A sample output, should you wish to replicated it, would look something like the following

{
  "name": "<your-project-name>",
  "version": "0.1.0",
  "files": [
    "<your-project-name>_bg.wasm",
    "<your-project-name>.js",
    "<your-project-name>_bg.js",
    "<your-project-name>.d.ts"
  ],
  "module": "<your-project-name>.js",
  "types": "<your-project-name>.d.ts",
  "sideEffects": [
    "./<your-project-name>.js",
    "./snippets/*"
  ]
}

Copy Project README To The Output Directory

wasm-pack will copy your crate’s README as specified in your Crate.toml file to the pkg directory. If no README is found, then an error message will be printed.

cp <your-readme> pkg

Copy Project LICENSE To The Output Directory

wasm-pack will copy your crate’s license file to the pkg directory. wasm-pack will search your root crate directory for files matching the pattern LICENSE-*. If no license is found, then an error message will be printed.

cp <your-license> pkg

Conclusion

That concludes the steps that wasm-pack executes when running the build subcommand. As can be seen, there are several tools running under the hood that are easy to miss if you treat wasm-pack as a black-box. It would be interesting to dive more into wasm-bindgen, wasm-opt, or even some of the other wasm-pack subcommands at some point in the future.

Useful Crates

One of the benefits of reading through someone else’s source code is that you can discover new libraries and programming techniques. Reading through wasm-pack, I discovered the following crates which I would like to remember and possibly use at some point in the future.
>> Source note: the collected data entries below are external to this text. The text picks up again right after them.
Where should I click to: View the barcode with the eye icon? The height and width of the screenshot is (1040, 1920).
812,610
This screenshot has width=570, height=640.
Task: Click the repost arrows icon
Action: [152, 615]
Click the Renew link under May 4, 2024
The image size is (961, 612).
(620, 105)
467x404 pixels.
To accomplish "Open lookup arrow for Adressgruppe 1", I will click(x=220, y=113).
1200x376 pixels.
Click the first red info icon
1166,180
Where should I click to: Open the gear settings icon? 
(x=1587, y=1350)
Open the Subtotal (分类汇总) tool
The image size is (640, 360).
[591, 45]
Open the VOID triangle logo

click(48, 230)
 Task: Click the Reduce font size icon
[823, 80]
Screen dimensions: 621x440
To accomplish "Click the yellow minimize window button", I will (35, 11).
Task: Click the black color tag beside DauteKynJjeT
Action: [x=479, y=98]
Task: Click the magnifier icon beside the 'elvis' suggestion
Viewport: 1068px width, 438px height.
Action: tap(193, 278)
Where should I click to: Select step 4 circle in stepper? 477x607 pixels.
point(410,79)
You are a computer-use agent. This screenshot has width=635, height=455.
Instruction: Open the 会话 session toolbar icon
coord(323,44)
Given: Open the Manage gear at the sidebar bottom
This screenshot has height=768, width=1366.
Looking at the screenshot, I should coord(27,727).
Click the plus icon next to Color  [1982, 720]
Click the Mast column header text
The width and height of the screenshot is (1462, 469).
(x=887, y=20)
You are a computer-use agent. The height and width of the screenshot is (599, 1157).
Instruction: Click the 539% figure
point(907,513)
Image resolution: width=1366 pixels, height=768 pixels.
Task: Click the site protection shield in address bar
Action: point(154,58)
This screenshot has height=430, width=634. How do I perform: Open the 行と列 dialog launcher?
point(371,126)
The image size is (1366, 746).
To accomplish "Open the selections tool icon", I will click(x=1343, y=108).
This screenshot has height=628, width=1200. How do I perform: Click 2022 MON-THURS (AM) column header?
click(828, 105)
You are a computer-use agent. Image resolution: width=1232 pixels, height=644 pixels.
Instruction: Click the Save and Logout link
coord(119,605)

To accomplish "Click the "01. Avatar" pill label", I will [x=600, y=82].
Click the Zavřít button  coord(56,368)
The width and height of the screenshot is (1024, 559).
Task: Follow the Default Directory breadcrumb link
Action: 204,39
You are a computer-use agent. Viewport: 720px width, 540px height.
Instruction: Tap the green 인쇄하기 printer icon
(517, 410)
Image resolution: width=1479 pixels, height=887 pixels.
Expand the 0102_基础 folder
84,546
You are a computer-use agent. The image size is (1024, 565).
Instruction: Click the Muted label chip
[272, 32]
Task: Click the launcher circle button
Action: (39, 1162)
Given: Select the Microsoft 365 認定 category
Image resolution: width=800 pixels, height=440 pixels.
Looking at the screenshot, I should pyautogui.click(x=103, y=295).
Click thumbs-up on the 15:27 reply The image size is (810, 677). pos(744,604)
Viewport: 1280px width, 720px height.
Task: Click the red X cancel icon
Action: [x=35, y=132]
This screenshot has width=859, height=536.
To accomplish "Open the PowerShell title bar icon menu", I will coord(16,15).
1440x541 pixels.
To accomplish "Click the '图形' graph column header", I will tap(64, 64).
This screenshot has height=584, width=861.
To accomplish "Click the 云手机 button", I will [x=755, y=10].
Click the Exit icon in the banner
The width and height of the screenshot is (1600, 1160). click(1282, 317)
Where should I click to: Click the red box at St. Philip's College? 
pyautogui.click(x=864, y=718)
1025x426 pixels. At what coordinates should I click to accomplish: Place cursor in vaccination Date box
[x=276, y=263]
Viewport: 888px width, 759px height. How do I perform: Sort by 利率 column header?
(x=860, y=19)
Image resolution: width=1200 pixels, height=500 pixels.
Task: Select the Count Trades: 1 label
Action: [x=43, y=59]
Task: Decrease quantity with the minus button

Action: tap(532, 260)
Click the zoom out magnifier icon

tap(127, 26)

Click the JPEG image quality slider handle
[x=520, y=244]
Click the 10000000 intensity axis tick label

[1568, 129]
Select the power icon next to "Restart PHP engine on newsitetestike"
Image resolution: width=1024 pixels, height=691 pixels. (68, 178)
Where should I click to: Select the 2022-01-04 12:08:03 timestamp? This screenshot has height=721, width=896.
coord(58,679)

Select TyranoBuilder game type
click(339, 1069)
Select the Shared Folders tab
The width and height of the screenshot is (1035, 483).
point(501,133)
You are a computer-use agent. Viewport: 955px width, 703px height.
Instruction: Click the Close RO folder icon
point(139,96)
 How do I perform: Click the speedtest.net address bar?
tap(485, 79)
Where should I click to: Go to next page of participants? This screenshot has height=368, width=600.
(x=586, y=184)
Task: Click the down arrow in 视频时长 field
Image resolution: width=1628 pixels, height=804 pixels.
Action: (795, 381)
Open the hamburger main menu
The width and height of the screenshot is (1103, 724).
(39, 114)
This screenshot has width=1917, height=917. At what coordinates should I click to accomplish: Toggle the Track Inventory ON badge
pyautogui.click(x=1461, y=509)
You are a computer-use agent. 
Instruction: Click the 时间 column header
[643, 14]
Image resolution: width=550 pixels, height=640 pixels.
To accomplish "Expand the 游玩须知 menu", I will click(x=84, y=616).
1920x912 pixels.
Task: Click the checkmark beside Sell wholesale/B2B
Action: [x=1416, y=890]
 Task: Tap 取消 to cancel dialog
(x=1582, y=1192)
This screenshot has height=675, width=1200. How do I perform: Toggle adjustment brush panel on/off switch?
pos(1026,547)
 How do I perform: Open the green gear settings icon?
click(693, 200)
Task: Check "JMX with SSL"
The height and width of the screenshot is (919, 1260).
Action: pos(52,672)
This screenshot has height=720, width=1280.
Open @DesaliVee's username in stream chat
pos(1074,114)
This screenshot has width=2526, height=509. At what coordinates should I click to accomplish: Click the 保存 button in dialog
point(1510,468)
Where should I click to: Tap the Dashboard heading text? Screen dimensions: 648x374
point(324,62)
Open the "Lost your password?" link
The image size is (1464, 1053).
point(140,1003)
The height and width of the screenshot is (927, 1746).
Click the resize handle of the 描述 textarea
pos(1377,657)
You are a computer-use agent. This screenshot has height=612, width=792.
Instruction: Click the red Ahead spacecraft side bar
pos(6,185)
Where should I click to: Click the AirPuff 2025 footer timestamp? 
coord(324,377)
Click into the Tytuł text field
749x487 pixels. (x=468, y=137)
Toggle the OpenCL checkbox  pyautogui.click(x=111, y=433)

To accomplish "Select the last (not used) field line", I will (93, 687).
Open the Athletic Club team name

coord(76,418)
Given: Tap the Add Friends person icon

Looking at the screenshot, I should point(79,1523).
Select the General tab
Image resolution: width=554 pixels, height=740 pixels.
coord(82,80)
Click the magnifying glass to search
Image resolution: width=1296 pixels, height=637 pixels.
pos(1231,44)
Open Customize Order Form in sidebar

env_logger: This crate provides command line logging functionality in Rust. The logger can be configured using environment variables and command line arguments. Coming from something of a Java background myself, this crate seems like a good analogue to the log4j package.

clap: Used for parsing command line arguments. I have actually seen clap before in one of Tim McNamara’s tutorial videos. This is a very handy crate for building interfaces to CLI tools.

human-panic: A crate which produces a call-to-action message if the application crashes. A message with details of how to report bugs, and a file containing stacktrace information is generated to encourage users to send helpful information to developers which will enable them to fix bugs.

console: Used for styling output to the command line (colours, bold, italic, etc.)

cargo_metadata: Parses and gives you access to the output of cargo metadata for an input Cargo.toml file. This allows you to inspect the dependencies and configuration for a crate.

binary-install: Provides utilities for downloading and installing crates from within Rust code.